The LMC Office, headed by Mr Mike Forster our Lay Secretary, continues to provide an extremely professional service to our 85 practices and to the LMC Executive. By providing an information hub and resource for all, we are stronger as an organisation and this will allows us to be more proactive to needs as well as reactive to constituents concerns. The list of work carried out by the LMC this year is covered in the secretary’s report but I should add that this task has been achieved again this year without increasing our levy contributions, thus recognising the financial strain many practices have felt in the last few years.

I firmly believe that the national network of Local Medical Committees have their greatest challenge still ahead of them. With sound judgement we will continue to balance representation and fairness for doctors with the responsibility of professional duty. With this ideal in mind we intend to work constructively to achieve a sustainable primary health care service for the population of Gloucestershire. The impact of NHS 111, the reconfiguration of secondary care services, new chronic disease pathways and the significant organisational management change around us will need careful and considered debate and evaluation. This will provide us with the direction of future planning and will drive LMC policy to represent our interests.

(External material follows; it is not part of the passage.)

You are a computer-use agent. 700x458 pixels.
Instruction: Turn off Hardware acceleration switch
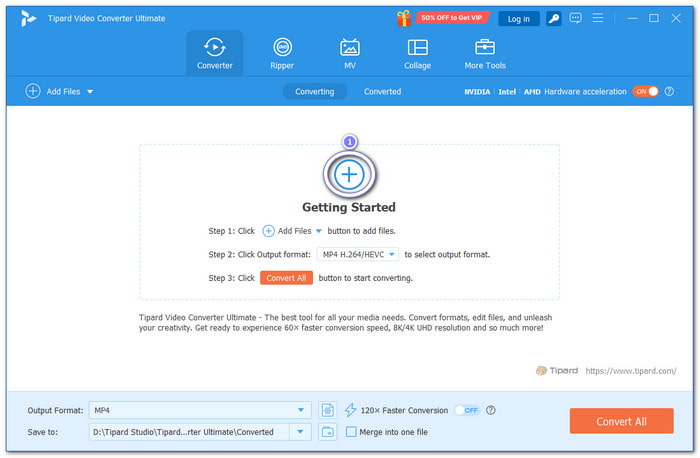(x=645, y=92)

The greatest danger to GPs this year is to allow them to waver in their professional resilience in the light of growing workload pressures and attacks on their reputation. We GPs need to enhance and strengthen our profile and to demonstrate the undeniable fact that the real value of our health service continues to lie in the core institution and philosophy of a well-delivered primary care service led by highly-trained and well-motivated generalist doctors delivering a patient-centred service in general practice.

As always it has been an honour to Chair and serve the LMC and hopefully to continue to help and deliver this message to all those who have ears to hear.

Dr Phillip Fielding FRCGP

Chairman Gloucestershire Local Medical Committee


SECRETARY’S REPORT

NATIONAL ISSUES

National Finances. Ever since the Conservative/Liberal Democrat parties formed a coalition government the underlying theme of all that they have done has been the inherited bad state of the country’s finances. One of the undoubted pressures on the public finances must be increasing life expectancy and weight and co-morbidities, the rate of inflation of medical costs, the advances in medical science and the Treasury’s insistence that savings must nevertheless be made.

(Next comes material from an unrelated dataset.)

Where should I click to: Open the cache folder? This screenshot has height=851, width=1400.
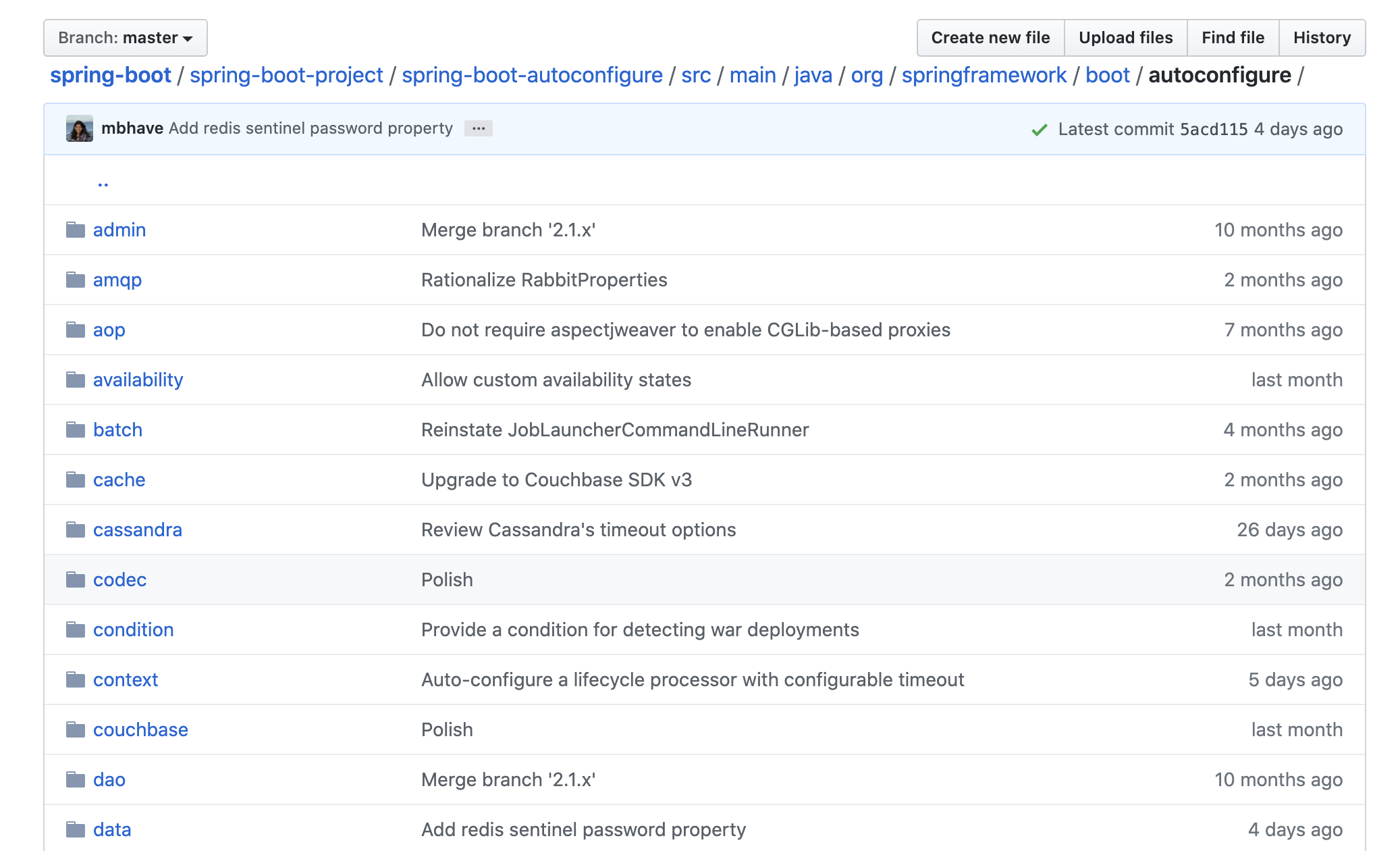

Reorganisation of the NHS. The implementation of the Health & Social Care Act 2011 is an attempt to meet these pressures, but it remains to be seen whether local CCGs and area teams will be allowed to operate sufficiently independently to achieve the required savings.

Pensions and Contracts. The year saw a series of changes to the NHS pensions, contracts and terms of service for GPs. On the strength of outspoken opinion from GP representatives at the LMC Conference the GPC called for a day of action over pensions, which was ill-supported. This has damaged the bargaining power of the GPC with the Department of Health; negotiated changes to the contract for 2013-14 have now been replaced by imposed changes.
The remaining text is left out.